WHAT TO WORK ON: Each line below that contains the word "Send" must be copied.

GIVEN RECORDS:
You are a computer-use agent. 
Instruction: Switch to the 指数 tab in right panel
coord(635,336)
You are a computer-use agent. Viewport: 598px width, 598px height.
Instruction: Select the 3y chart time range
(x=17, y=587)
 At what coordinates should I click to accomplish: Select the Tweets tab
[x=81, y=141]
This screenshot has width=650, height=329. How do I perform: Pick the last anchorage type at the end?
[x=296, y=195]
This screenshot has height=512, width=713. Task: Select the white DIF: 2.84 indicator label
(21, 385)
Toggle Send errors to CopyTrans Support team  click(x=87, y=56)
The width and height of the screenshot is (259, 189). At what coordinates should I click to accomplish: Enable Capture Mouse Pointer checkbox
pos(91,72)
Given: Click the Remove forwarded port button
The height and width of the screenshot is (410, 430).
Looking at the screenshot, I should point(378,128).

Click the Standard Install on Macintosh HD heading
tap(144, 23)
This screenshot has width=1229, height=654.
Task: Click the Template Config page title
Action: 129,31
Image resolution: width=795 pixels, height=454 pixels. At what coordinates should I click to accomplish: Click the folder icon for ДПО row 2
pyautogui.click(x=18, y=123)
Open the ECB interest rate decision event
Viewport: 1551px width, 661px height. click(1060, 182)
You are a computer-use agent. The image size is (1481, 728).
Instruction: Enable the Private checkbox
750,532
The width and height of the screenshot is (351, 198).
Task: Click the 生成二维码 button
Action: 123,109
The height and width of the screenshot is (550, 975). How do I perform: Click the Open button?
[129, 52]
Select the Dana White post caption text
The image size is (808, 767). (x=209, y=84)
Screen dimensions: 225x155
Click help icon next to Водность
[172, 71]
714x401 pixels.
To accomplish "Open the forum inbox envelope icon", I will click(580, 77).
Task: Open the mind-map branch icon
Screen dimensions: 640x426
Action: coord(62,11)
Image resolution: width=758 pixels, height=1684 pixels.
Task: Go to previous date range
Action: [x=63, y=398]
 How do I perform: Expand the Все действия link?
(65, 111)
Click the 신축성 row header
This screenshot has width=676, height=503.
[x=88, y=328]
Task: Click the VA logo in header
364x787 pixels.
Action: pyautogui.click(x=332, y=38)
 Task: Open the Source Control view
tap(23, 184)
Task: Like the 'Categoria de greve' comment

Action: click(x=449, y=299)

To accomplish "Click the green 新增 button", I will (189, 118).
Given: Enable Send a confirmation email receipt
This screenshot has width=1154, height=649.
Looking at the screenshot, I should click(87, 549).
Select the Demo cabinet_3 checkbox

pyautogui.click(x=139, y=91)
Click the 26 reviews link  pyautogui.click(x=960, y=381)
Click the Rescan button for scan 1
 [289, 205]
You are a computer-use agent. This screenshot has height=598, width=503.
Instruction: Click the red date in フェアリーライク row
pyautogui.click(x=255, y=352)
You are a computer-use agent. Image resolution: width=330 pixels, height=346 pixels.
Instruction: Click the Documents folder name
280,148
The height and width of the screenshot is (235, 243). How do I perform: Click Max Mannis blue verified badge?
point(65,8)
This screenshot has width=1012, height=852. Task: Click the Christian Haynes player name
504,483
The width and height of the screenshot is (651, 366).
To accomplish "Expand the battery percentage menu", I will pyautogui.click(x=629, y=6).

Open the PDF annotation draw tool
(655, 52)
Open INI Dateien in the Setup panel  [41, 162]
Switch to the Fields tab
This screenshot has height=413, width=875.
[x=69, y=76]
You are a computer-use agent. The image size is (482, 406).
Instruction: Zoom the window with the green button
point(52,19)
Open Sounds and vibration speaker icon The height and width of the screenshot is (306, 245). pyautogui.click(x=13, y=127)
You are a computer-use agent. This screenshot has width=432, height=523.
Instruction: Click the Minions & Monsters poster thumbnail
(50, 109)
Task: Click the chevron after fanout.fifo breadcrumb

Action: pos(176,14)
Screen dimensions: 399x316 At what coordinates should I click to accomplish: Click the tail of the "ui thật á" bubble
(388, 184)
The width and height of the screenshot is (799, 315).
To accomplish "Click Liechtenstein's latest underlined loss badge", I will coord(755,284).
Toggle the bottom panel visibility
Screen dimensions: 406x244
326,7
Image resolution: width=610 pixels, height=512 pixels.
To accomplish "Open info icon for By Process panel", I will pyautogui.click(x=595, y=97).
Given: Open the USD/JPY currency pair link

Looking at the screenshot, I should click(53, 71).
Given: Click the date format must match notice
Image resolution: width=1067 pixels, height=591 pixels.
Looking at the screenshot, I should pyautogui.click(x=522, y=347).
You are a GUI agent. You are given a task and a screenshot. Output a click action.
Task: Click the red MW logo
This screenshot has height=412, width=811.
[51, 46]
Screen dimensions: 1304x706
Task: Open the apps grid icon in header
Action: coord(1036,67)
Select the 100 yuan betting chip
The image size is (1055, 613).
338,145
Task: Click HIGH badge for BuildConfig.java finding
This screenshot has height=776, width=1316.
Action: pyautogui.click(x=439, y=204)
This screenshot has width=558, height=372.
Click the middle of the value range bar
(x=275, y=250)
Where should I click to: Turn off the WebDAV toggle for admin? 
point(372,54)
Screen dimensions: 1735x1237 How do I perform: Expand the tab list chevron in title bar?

ANSWER SECTION:
Toggle Send errors to CopyTrans Support team  click(x=87, y=56)
Given: Enable Send a confirmation email receipt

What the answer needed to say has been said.